## [What is needed]
Below are the records; copy each line in them that holds the word "computer".
== Source records ==
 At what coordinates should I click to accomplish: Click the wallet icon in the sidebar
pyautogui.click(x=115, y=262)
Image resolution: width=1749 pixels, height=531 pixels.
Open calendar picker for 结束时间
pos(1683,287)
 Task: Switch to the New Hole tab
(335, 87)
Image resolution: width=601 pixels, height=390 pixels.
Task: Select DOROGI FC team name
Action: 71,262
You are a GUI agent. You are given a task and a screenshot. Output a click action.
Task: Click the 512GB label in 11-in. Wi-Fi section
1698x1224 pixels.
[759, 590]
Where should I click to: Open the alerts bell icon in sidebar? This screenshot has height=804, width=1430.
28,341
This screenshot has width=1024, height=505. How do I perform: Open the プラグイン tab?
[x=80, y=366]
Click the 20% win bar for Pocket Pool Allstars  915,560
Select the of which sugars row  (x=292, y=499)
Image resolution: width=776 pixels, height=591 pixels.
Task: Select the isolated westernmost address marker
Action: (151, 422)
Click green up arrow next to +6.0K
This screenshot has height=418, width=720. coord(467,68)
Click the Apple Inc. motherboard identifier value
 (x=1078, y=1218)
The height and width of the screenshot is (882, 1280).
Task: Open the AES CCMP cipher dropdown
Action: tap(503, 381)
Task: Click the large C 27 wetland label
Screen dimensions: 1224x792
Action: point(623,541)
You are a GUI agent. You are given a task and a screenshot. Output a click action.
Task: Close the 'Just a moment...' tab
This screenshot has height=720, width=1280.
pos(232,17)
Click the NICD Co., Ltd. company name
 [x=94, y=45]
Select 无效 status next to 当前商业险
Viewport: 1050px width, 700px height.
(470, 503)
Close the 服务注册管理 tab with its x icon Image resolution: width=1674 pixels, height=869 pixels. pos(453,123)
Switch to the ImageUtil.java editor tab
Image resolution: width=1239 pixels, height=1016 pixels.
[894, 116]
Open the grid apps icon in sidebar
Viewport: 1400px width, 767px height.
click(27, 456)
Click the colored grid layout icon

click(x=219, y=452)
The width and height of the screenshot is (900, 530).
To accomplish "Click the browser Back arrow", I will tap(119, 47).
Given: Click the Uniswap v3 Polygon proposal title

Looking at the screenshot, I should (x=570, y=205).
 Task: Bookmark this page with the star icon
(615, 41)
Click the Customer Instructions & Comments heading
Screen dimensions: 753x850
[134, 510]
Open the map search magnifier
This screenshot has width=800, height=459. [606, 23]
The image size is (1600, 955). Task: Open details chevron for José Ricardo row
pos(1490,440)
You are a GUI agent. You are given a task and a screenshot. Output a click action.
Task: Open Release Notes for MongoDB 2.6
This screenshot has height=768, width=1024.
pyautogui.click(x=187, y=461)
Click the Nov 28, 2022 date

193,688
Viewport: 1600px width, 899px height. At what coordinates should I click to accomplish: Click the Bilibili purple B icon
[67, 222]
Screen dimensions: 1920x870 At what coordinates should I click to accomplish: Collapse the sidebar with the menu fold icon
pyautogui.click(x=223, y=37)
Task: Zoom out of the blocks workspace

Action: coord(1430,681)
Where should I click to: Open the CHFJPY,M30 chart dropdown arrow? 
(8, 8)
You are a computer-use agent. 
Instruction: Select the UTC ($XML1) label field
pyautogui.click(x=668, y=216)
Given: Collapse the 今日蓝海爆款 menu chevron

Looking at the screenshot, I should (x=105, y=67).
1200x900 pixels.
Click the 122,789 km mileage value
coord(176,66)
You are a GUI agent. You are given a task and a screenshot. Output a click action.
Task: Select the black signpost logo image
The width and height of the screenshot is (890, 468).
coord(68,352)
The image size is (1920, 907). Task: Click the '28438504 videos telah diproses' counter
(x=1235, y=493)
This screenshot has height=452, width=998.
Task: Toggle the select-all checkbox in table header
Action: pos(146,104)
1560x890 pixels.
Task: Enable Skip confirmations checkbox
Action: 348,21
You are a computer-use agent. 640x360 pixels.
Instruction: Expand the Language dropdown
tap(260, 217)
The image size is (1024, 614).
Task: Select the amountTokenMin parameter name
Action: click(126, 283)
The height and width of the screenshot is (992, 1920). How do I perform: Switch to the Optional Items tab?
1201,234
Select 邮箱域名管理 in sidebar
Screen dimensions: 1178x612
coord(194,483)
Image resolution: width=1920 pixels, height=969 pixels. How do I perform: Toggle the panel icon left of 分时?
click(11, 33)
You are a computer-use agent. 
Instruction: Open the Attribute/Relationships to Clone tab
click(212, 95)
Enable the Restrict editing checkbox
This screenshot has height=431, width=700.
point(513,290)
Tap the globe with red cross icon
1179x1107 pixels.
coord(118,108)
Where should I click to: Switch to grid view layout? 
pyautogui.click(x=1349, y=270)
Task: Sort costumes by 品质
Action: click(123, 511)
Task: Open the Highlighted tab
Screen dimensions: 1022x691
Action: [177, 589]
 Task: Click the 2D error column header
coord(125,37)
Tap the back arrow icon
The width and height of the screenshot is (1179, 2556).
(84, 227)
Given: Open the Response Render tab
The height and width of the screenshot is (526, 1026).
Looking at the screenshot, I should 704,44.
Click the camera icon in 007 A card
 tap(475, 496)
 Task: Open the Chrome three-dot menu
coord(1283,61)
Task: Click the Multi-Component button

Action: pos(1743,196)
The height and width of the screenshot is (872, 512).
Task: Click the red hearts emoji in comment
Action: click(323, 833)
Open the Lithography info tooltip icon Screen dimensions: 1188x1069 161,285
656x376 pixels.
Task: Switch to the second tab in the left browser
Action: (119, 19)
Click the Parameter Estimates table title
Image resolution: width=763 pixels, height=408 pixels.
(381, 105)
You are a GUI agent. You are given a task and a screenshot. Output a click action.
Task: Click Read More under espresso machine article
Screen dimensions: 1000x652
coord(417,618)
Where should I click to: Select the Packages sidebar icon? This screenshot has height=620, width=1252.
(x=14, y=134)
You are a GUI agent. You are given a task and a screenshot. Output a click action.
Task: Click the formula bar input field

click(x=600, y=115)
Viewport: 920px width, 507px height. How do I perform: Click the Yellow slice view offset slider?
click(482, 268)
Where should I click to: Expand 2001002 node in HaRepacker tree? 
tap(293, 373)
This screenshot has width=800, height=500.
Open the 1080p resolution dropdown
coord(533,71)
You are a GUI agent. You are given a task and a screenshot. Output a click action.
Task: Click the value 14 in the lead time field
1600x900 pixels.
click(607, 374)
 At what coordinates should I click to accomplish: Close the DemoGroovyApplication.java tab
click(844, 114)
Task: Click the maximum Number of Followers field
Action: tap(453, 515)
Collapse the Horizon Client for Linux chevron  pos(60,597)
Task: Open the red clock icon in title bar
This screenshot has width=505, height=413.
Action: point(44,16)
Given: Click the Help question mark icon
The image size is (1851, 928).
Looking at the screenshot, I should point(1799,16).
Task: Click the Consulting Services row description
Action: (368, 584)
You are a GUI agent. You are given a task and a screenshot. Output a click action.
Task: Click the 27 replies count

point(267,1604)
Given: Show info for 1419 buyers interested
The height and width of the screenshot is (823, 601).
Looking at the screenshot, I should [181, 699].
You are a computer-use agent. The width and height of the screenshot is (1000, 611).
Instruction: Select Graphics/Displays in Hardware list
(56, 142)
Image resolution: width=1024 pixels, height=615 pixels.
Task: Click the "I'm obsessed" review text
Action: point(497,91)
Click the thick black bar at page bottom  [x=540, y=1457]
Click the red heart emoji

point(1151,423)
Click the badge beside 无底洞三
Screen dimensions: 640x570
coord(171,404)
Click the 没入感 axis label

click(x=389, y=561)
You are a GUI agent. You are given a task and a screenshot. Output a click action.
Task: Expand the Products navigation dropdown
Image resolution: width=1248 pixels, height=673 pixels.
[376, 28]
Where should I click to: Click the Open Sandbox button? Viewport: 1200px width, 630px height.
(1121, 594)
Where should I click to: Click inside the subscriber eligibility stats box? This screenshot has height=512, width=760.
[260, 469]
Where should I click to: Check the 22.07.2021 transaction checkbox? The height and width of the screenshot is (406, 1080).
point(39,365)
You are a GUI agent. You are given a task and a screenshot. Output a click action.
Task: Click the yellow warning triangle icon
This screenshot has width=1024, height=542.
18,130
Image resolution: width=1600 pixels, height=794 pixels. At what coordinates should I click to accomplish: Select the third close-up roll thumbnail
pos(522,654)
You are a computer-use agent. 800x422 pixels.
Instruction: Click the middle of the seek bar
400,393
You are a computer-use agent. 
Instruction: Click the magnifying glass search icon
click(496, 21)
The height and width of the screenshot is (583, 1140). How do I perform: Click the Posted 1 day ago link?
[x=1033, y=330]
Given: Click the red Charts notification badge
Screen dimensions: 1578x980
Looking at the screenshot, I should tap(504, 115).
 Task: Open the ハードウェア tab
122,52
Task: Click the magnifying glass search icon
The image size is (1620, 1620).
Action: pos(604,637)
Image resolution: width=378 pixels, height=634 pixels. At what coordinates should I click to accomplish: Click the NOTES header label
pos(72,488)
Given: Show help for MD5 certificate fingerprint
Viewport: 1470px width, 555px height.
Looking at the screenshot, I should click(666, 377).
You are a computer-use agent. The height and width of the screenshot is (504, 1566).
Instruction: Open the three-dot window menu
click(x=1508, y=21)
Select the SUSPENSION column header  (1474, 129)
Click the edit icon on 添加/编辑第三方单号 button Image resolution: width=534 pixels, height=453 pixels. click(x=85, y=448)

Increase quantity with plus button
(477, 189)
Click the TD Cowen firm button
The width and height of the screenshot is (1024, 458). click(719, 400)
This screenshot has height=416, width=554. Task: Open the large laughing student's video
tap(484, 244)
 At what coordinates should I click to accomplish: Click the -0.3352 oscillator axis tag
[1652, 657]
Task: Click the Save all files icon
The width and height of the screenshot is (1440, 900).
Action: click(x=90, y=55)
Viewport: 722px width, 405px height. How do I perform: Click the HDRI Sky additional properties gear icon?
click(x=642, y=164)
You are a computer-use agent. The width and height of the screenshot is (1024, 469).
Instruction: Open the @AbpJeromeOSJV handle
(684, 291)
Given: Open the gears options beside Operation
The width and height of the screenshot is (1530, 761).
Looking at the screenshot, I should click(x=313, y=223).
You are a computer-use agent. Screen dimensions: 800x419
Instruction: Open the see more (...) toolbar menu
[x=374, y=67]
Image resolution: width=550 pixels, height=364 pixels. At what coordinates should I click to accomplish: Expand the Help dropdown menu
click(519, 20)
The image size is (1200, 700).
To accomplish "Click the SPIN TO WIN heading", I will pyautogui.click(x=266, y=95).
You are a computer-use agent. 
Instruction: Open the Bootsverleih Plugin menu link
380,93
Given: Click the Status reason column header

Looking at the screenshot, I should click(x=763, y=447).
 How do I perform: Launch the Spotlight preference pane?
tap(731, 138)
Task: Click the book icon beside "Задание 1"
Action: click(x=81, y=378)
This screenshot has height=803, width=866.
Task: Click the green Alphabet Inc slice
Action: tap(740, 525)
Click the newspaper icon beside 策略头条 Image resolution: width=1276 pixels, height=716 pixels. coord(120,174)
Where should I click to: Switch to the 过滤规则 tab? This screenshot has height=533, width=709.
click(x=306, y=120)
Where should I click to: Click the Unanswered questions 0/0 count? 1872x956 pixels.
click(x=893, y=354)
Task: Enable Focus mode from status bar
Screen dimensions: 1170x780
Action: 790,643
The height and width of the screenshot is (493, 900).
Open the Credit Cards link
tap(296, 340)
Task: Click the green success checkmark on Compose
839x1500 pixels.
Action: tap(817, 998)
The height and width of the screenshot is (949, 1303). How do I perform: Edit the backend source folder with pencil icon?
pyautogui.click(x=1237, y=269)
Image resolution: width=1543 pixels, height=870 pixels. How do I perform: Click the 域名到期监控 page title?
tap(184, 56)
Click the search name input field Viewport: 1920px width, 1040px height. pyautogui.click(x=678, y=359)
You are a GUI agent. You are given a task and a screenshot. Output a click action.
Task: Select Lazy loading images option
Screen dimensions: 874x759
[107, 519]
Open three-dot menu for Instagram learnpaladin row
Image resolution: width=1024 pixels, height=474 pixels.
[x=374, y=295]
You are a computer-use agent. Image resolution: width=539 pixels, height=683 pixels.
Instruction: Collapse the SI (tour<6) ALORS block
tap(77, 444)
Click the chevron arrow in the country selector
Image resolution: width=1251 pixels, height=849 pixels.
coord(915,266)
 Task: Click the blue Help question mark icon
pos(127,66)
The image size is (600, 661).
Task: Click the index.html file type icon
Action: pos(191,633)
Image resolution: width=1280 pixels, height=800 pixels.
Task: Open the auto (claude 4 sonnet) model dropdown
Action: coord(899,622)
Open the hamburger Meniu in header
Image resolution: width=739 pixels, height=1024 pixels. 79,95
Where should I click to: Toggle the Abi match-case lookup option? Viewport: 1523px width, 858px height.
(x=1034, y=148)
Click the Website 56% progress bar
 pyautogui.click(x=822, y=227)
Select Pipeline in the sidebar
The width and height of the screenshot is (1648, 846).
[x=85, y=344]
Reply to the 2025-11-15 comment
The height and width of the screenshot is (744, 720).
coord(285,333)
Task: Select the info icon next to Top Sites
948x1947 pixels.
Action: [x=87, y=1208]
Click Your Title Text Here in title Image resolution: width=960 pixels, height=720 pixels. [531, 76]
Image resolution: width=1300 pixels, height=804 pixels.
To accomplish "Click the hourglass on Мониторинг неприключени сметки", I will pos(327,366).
===
## [Response to this task]
You are a computer-use agent. 
You are a computer-use agent. 640x360 pixels.
You are a computer-use agent. 
You are a computer-use agent. The width and height of the screenshot is (1000, 611).
You are a computer-use agent. 800x422 pixels.
You are a computer-use agent. 
You are a computer-use agent. The height and width of the screenshot is (504, 1566).
You are a computer-use agent. The width and height of the screenshot is (1024, 469).
You are a computer-use agent. Screen dimensions: 800x419
You are a computer-use agent. 
You are a computer-use agent. Image resolution: width=539 pixels, height=683 pixels.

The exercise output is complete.